JUDGMENT Kaushal Kishore, Member - This is a plaintiff's second appeal against the judgement and decree of the learned Additional Commissioner dated January 27, 1973, reversing the judgement of the trial court dated September 19, 1972 and thereby dismissing the suit of the plaintiff for declaration of her sole rights on certain plots. 2. The facts of the case in brief are that in respect of three Bhumidhari and one Sirdari plots, Smt. Hulaso, the plaintiff was a co-tenant with Smt. Gomti, wife of Basant. Smt. Gomti died and her daughter, Rukmini got herself mutated in the records on half share of Smt. Gomit. The plaintiff alleged that Smt. Rukmini is not the daughter of Basant but of one Itwari with whom Smt. Gomti had illicit relations and so she is not entitled to succeed. The learned trial court decreed the suit in respect of the three Bhumidhari plots and dismissed it in respect of the Sirdari plot. The first appellate court, allowing the appeal, dismissed the whole suit. The whole suit hinges on the finding whether Smt. Rukmini is the daughter of Basant or not. 3. I have heard the learned counsel for both the parties and have also gone through the record. 4. The learned counsel for the appellant has pressed this appeal on the grounds that the lower appellate court legally erred in discarding admission of the defendant, Smt. Rukmini herself, that the certified copy of the statement of Smt. Gomti could not be held inadmissible on presumptive grounds and that the judgement of the learned lower appellate court was perverse. The main points pressed in arguments are that the copy of the statement of Smt.

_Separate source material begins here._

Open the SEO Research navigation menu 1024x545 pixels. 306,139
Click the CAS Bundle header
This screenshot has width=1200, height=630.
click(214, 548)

Gomti given before the Assistant Consolidation Officer could not legally be discarded, that the evidence of the plaintiff's witness, Itwari was discarded on improper grounds and that the statement of the defendant, Rukmini herself revealed her age but only part of the statement and not the whole of it was relief upon. The respondent's counsel has argued that the finding of fact cannot be disturbed in second appeal which is a settled law and has cited a ruling reported in 1969 R.D. 294 in support.

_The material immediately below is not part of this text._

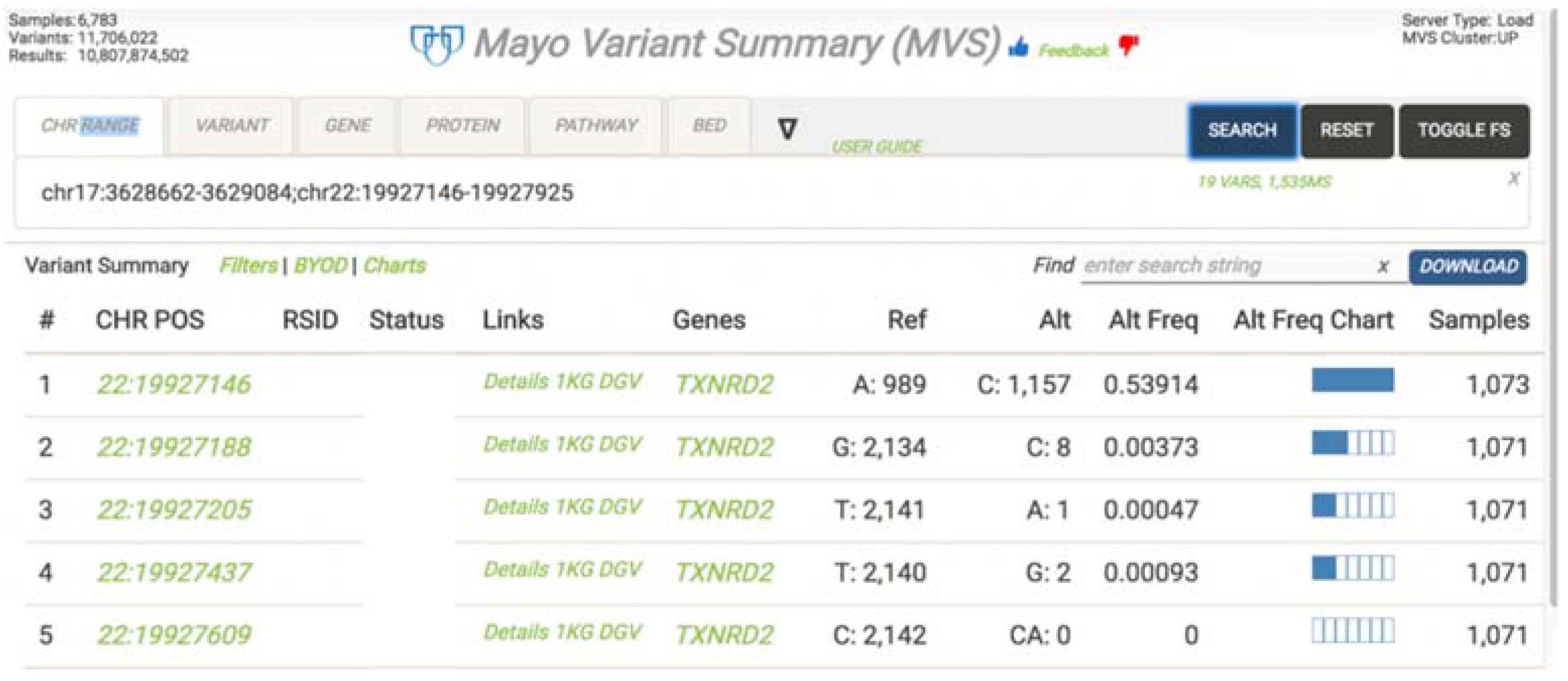Image resolution: width=1568 pixels, height=681 pixels.
Task: Open the Filters options
Action: pos(248,266)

The respondent's counsel has argued that the finding of fact cannot be disturbed in second appeal which is a settled law and has cited a ruling reported in 1969 R.D. 294 in support. In this case Bithal Das Khanna v. Hafiz Abdul Hai the Hon'ble Supreme Court held that even if the appreciation of evidence made by the lower appellate court is patently erroneous and the findings of fact is grossly wrong that cannot be said to introduce a substantial error defect in the procedure which would justify interference under Section 100(1) (c) of the Code. The learned counsel for the appellant has challenged the application of this ruling and argued that in the instant case, it does not apply since the findings by the learned lower appellate court give rise to question of law and in such case, the second appellate court has jurisdiction. He has cited a ruling in Dhiraj Lal Girdhari Lal v. Commissioner of Income Tax, Bombay A.I.R. 1955 S.C. 271. It was held by the Hon'ble Supreme Court that- "If the court of fact whose decision on a question of fact is final, arrives at a decision of fact by considering material which is irrelevant to the enquiry, or by considering material which is partly relevant and partly irrelevant, or bases its decision partly on conjectures, surmises and suspicions and partly on evidence, then in such a situation clearly an issue of law arises. And in such a case, it is well established that when a court of fact acts on material, partly relevant and partly irrelevant, it is impossible to say to what extent the mind of the court was affected by the irrelevant material used by it in arriving at its finding. Such a finding is vitiated because of the use of inadmissible material and thereby an issue of law arises." On going through the judgement of the learned Additional Commissioner and the record, I find that holding inadmissible the certified copy of the statement of Smt. Gomti itself give rise of a question of law since for a piece of evidence which is normally admissible, a precise finding and reason for holding it inadmissible is necessary and just calling it doubtful is not sufficient.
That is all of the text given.